What happened is that instead of living out His ways in the workplace, the neighbourhood, and wherever we go in our lives - and thereby attracting people to that way and truth about real, abundant life -  contemporary Christianity chose to slice and dice the Bible as though it was merely a divine last word theology-text, draw the lines of who can qualify as a Christian, develop the words and the rules of entry into God’s Kingdom and in effect, take on the role of humanity’s judge.

A tragic case of missing the point.

The Gospel is indeed Good News for the world in that ALL THINGS will be restored to God’s original intentions though Christ.  As we live according to His ways, that process of restoration is being enacted in real-time. God’s good news is that in Christ there is a path to abundant living with nature, with each other and with our Creator.

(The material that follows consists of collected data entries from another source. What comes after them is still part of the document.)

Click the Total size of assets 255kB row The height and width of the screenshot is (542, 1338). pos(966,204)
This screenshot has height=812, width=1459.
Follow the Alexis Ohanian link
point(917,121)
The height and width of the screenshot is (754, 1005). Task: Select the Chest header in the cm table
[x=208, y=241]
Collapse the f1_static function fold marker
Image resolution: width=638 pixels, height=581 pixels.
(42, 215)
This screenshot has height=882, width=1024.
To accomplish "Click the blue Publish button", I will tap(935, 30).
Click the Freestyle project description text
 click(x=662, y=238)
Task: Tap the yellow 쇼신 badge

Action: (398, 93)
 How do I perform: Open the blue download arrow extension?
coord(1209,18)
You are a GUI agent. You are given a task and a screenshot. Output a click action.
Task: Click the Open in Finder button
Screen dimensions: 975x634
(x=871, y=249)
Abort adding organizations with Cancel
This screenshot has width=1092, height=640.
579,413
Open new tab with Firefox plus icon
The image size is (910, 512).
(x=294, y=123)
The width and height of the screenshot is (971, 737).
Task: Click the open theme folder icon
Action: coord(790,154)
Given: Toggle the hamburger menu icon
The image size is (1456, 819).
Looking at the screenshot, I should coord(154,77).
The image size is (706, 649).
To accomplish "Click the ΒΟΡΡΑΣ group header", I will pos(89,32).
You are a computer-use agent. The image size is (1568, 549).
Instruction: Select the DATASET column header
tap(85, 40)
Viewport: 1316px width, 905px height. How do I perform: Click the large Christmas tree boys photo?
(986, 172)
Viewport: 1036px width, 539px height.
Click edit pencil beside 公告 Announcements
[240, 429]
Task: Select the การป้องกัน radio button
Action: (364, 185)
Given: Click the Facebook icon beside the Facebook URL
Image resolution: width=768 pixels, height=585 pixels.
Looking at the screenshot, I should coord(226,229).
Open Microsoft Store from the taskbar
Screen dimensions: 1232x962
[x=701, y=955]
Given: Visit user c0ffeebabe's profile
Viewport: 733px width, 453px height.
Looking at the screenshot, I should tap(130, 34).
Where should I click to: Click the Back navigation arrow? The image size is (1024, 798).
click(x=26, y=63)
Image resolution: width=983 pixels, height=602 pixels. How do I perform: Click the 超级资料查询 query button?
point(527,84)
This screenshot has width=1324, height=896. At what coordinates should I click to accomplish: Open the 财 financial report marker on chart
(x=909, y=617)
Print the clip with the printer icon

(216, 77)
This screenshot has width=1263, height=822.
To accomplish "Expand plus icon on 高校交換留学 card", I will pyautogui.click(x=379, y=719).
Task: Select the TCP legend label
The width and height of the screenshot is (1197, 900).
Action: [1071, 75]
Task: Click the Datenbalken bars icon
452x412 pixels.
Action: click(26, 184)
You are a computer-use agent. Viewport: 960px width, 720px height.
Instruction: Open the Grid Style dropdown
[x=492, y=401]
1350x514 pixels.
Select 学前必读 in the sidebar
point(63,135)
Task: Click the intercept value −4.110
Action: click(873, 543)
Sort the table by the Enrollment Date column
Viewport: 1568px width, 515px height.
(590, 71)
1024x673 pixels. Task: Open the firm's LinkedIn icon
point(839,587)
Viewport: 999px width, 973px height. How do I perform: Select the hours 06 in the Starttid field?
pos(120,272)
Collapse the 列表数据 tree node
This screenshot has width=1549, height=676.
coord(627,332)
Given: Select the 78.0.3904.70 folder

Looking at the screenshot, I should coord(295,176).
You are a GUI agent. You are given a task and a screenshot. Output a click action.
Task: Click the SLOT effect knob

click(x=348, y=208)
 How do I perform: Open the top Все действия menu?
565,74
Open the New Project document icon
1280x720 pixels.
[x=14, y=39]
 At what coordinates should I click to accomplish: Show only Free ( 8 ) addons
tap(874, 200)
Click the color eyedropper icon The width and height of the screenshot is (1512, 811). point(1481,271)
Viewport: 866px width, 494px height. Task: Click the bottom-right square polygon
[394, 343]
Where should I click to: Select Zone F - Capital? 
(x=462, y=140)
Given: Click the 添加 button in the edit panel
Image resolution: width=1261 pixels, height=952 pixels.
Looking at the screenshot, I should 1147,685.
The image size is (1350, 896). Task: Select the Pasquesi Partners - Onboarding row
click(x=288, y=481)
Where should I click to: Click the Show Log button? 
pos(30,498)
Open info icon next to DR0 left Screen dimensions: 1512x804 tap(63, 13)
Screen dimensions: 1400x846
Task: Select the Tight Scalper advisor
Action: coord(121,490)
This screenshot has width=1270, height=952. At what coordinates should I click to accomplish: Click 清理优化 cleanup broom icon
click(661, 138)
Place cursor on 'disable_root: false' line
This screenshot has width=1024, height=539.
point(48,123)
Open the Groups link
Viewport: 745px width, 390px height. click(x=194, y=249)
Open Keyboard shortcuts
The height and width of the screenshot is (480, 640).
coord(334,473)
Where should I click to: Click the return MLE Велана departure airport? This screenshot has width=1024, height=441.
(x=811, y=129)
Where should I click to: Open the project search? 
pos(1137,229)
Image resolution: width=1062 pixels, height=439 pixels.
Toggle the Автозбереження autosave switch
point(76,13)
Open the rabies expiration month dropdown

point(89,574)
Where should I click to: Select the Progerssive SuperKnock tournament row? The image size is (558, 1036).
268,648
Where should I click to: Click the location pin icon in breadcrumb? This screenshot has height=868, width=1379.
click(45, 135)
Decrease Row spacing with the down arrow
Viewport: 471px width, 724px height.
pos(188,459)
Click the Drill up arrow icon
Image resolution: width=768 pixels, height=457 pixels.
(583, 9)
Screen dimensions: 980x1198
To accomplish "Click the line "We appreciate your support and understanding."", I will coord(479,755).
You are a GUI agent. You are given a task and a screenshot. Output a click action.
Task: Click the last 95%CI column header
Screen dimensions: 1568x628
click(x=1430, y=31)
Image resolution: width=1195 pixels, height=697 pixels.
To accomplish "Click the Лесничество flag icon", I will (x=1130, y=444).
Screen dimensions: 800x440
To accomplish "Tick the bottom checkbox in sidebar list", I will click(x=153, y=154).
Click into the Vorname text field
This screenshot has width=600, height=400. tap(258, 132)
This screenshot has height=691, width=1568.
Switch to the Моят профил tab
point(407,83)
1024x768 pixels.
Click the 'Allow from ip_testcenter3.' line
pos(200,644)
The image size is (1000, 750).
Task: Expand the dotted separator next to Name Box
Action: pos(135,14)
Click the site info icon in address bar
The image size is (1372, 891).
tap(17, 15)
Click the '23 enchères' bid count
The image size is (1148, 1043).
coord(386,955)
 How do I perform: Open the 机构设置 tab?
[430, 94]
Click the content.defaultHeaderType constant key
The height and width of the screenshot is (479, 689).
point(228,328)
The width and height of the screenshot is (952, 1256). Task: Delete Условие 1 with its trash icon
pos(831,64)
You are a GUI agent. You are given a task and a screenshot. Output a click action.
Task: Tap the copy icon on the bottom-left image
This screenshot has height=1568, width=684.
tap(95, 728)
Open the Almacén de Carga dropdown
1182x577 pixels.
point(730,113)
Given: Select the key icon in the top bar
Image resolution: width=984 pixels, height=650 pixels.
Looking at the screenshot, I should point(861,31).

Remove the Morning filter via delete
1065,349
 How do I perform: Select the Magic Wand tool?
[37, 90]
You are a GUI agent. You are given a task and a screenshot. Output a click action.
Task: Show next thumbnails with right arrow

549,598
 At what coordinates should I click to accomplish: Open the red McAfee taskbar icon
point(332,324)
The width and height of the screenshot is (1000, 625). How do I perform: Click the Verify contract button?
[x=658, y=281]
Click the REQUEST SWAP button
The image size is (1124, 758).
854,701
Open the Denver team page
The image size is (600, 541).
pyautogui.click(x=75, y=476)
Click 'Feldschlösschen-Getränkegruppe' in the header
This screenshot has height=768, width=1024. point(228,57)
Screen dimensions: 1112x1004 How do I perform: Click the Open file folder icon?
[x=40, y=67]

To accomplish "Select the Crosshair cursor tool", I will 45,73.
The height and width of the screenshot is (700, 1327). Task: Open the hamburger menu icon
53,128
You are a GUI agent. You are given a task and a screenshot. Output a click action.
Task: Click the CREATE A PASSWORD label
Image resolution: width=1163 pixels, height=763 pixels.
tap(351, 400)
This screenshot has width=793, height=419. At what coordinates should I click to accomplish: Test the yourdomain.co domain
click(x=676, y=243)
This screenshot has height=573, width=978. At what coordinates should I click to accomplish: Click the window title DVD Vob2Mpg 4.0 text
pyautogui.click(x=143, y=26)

The earth desperately needs good news.  My personal sense is that everyone in this world has a primal sense that things could and should be better.  Don’t we all long for more peace, more love, more abundance and joy?  The Good News is that Christ is the Way to that kind of life.

Let’s show up and show that Way.

Thursday, January 16, 2020

Changing How the World Works

I am growing weary of mission rhetoric. My thinking on what defines and comprises “mission” is definitely morphing. I grew up in an evangelical environment that was very much about ‘telling’ the story to the ‘regions beyond’. Perhaps like many of you. It wasn't world-changing.  Mostly about changing eternal addresses.

Along the lifetime of my ministry I have encountered my own and the broader church’s narrowness of engagement with broader culture, defined largely by those encounters that would lead to conversions or church attendance. Church mission-rhetoric may be to “love the world as Jesus loves”, or to be "focused on the lost”, but when push comes to shove, the metrics behind whether to keep a program or engagement going is what ultimately reveals the narrow definition of your ‘mission’.

I am a lowly voice among many writers and thinkers who are trying to yell at the church and show a “new, but not new” understanding of the Missio Dei, which embraces all things in this world as the arena for the restorative force of Gods’ Kingdom. After all, it is ‘all things’ that Christ intends to reconcile to Himself (Colossians 1:20).

How engaged are we with ‘all things’ as defining the mission of God?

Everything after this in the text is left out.